Os investimentos estão sendo direcionados para a modernização do sistema ferroviário, criação de zonas de baixa emissão em áreas urbanas e desenvolvimento da indústria de veículos elétricos. Subsídios para pequenas empresas também têm desempenhado um papel importante na revitalização econômica.
A professora de economia María Jesús Valdemoros, da Escola de Negócios IESE, destaca que o crescimento espanhol se deve, em parte, ao alto nível de investimento público. “Desde a pandemia, os gastos públicos foram responsáveis por cerca de metade do nosso crescimento”, afirma. Em contraste, outras economias europeias, mais dependentes da indústria, enfrentaram desafios decorrentes dos altos custos de energia, competição asiática e transição para modelos mais sustentáveis.
Resiliência em Tempos de Crise
Outro fator decisivo para a recuperação espanhola foi a resposta rápida e eficaz à crise do custo de vida, agravada pela invasão russa da Ucrânia em 2022. Naquele ano, a inflação chegou a 11%, afetando especialmente os preços de energia. Contudo, ao final de 2024, a inflação havia caído para 2,8%, graças a uma série de medidas adotadas pelo governo.

(MATERIAL DE ESTUDO)
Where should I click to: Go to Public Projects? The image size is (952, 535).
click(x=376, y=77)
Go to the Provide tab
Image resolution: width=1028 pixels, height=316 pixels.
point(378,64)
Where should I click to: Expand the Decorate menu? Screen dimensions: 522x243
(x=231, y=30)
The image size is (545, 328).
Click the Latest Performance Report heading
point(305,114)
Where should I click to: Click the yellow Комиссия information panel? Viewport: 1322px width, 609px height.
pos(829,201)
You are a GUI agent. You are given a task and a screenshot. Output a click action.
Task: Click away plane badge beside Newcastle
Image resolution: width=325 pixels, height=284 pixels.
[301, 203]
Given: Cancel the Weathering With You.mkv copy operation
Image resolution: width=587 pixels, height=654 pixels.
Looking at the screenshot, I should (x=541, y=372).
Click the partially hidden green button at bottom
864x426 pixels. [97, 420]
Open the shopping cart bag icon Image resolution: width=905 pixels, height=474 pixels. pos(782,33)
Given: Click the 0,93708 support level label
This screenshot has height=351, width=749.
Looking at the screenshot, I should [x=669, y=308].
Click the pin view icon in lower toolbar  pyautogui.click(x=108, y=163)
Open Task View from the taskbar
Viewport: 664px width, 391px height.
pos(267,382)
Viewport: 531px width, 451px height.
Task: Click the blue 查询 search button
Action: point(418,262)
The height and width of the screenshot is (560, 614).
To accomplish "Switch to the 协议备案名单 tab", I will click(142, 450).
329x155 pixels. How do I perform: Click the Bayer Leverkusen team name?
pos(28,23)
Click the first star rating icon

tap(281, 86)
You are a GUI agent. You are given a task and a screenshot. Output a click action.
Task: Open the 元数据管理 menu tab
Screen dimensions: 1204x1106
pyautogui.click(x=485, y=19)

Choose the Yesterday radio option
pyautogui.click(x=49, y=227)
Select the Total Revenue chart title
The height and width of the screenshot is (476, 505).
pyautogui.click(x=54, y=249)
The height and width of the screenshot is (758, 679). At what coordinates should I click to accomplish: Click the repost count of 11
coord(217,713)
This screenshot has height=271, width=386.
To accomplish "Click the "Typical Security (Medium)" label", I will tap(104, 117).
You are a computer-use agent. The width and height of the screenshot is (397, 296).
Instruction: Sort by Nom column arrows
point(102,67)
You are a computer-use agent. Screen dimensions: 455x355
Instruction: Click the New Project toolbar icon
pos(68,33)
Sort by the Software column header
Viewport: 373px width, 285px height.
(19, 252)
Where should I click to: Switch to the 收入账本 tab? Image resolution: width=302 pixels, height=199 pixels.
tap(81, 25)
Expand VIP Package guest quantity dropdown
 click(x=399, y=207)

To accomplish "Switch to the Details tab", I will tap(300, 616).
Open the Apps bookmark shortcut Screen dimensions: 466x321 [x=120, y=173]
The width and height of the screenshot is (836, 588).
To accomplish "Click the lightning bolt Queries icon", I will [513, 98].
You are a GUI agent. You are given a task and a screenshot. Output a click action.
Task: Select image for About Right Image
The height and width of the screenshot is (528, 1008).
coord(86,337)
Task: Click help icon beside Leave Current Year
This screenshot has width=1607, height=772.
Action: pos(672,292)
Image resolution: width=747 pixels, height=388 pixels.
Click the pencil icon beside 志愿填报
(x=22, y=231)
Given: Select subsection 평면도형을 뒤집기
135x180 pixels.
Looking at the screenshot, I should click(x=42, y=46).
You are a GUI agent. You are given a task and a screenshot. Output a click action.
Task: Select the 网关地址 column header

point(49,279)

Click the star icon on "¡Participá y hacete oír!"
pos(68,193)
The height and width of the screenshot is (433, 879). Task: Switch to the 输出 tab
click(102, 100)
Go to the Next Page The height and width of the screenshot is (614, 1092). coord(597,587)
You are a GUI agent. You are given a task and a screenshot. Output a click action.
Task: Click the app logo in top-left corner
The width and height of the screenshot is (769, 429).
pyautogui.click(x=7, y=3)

(PROBLEMAS A RESOLVER)
**1)** Transcreva do trecho sobre a economia espanhola a parte que vai de "Resiliência em Tempos" até "adotadas pelo governo.".
**2)** Enumere todos os destinos para os quais os investimentos estão sendo direcionados, segundo o trecho sobre a economia espanhola.
**3)** Prossiga o trecho sobre a economia espanhola a partir do ponto em que ele termina.

(RESPOSTAS DOS EXERCÍCIOS)
**1)**
Resiliência em Tempos de Crise
Outro fator decisivo para a recuperação espanhola foi a resposta rápida e eficaz à crise do custo de vida, agravada pela invasão russa da Ucrânia em 2022. Naquele ano, a inflação chegou a 11%, afetando especialmente os preços de energia. Contudo, ao final de 2024, a inflação havia caído para 2,8%, graças a uma série de medidas adotadas pelo governo.

**2)** Os investimentos estão sendo direcionados para a modernização do sistema ferroviário, para a criação de zonas de baixa emissão em áreas urbanas e para o desenvolvimento da indústria de veículos elétricos.

**3)**
Entre essas medidas, destacam-se subsídios para reduzir o custo do consumo de combustível, incentivo ao transporte público e a “exceção ibérica”, que permitiu à Espanha e Portugal limitarem o preço do gás usado para geração de eletricidade. Essas ações mitigaram o impacto da crise energética e reforçaram a resiliência econômica do país.
Energia Verde e o Futuro da Indústria
A transição para a energia verde é outro diferencial da Espanha. O país possui a segunda maior infraestrutura de energia renovável da União Europeia, o que não só garante segurança energética, mas também atrai investimentos. O setor automotivo, por exemplo, vê nessa transição uma oportunidade. Wayne Griffiths, CEO da Seat e Cupra, ressalta: “Temos todas as condições para sermos líderes na produção de veículos elétricos, desde mão de obra qualificada até uma política energética robusta.”
Desafios Persistentes
Apesar dos avanços, a economia espanhola enfrenta desafios significativos. A taxa de desemprego, historicamente alta, é a maior da União Europeia, embora tenha caído para 10,6% no final de 2024, o nível mais baixo desde 2008. A reforma trabalhista recente ajudou a reduzir a precariedade no mercado de trabalho, favorecendo contratos permanentes e melhorando a estabilidade profissional.
Além disso, a questão habitacional tornou-se uma preocupação crescente. A escassez de moradias acessíveis deixou milhões de espanhois em busca de soluções viáveis. O governo enfrenta dificuldades para resolver essa crise, especialmente em um cenário político polarizado.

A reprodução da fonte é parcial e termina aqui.